Passage
Circuit Breaker Behaviour

Closed state (normal):
  → All requests pass through
  → Failure rate is tracked over SamplingDuration

Open state (tripped):
  → All requests fail immediately with BrokenCircuitException
  → No requests reach the downstream service
  → Remains open for BreakDuration

Half-open state (testing):
  → After BreakDuration, one probe request is allowed through
  → If probe succeeds: circuit closes (back to normal)
  → If probe fails: circuit opens again for BreakDuration

Clinical impact:
  → If FHIR patient service is down, circuit opens after 5 failures
  → For 15 seconds, prescription lookups fail fast (no timeout delays)
  → After 15 seconds, one probe request tests if FHIR is back up
  → Prevents cascading failure: PrescriptionService doesn't bog down
    waiting for timeouts from a dead PatientService

Monitor circuit state:
  → Use OpenTelemetry metrics to track circuit breaker state changes
  → Alert when circuit opens for more than 60 seconds (upstream is seriously degraded)

Hedging for Low-Latency Clinical Reads

// Hedging: send a second request if the first doesn't respond within a threshold
// Use when: request latency must be low and occasional slowness is unacceptable

// Example: INR check must complete in under 500ms for clinical workflow
builder.Services.AddHttpClient<ILabResultsClient, LabResultsClient>(...)
    .AddResilienceHandler("lab-results-hedged", builder =>
    {
        builder.AddHedging(new HttpHedgingStrategyOptions
        {
            MaxHedgedAttempts = 2,
            Delay             = TimeSpan.FromMilliseconds(300),
            // After 300ms with no response, send a second parallel request
            // First response to come back wins; other is cancelled
        });

        builder.AddTimeout(TimeSpan.FromMilliseconds(800)); // hard limit
    });

// Trade-off:
// + p50 latency unchanged, p99 latency dramatically reduced
// - Doubles request load on LabResults service during slow periods
// Use hedging only for read-only, idempotent endpoints

Rate Limiting Outbound Calls

// Prevent your service from overwhelming a downstream with too many concurrent calls

builder.Services.AddHttpClient<IMhraReportingClient, MhraReportingClient>(...)
    .AddResilienceHandler("mhra-rate-limited", builder =>
    {
        // Max 10 concurrent calls to MHRA (they have rate limits in their SLA)
        builder.AddConcurrencyLimiter(new ConcurrencyLimiterOptions
        {
            PermitLimit = 10,
            QueueLimit  = 50
        });

        builder.AddRetry(new HttpRetryStrategyOptions
        {
            MaxRetryAttempts = 3,
            // Retry on 429 Too Many Requests from MHRA:
            ShouldHandle = args =>
                ValueTask.FromResult(
                    args.Outcome.Result?.StatusCode == HttpStatusCode.TooManyRequests)

Given material
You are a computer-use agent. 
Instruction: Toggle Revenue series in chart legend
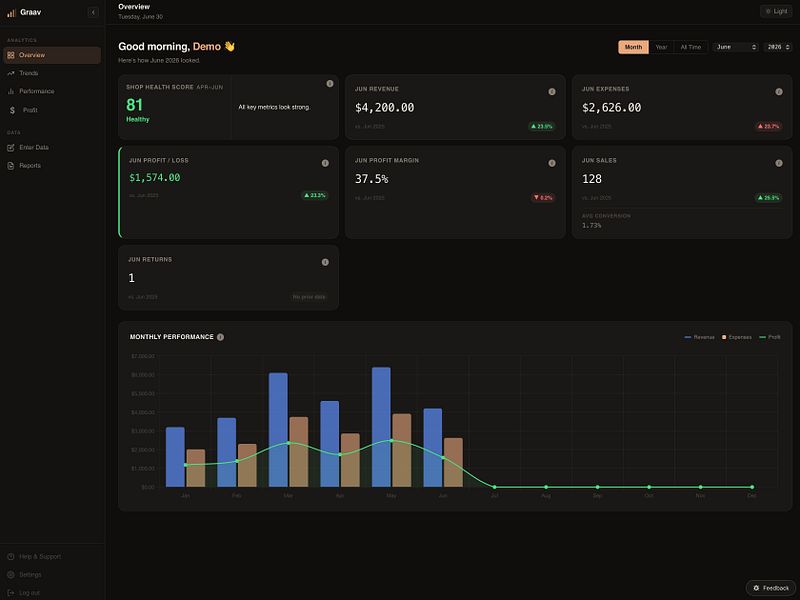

Task to carry out
Do these statements agree with the passage on service resilience? For each, answer yes or no and quote the exact words of the passage that decide it.
1. In the half-open state, several probe requests are allowed through at once.
2. The hedged lab-results client sends a second parallel request if 300ms pass with no response.
3. The MHRA client allows at most 50 concurrent calls.

Solution below
1. No: "one probe request is allowed through"
2. Yes: "After 300ms with no response, send a second parallel request"
3. No: "Max 10 concurrent calls to MHRA"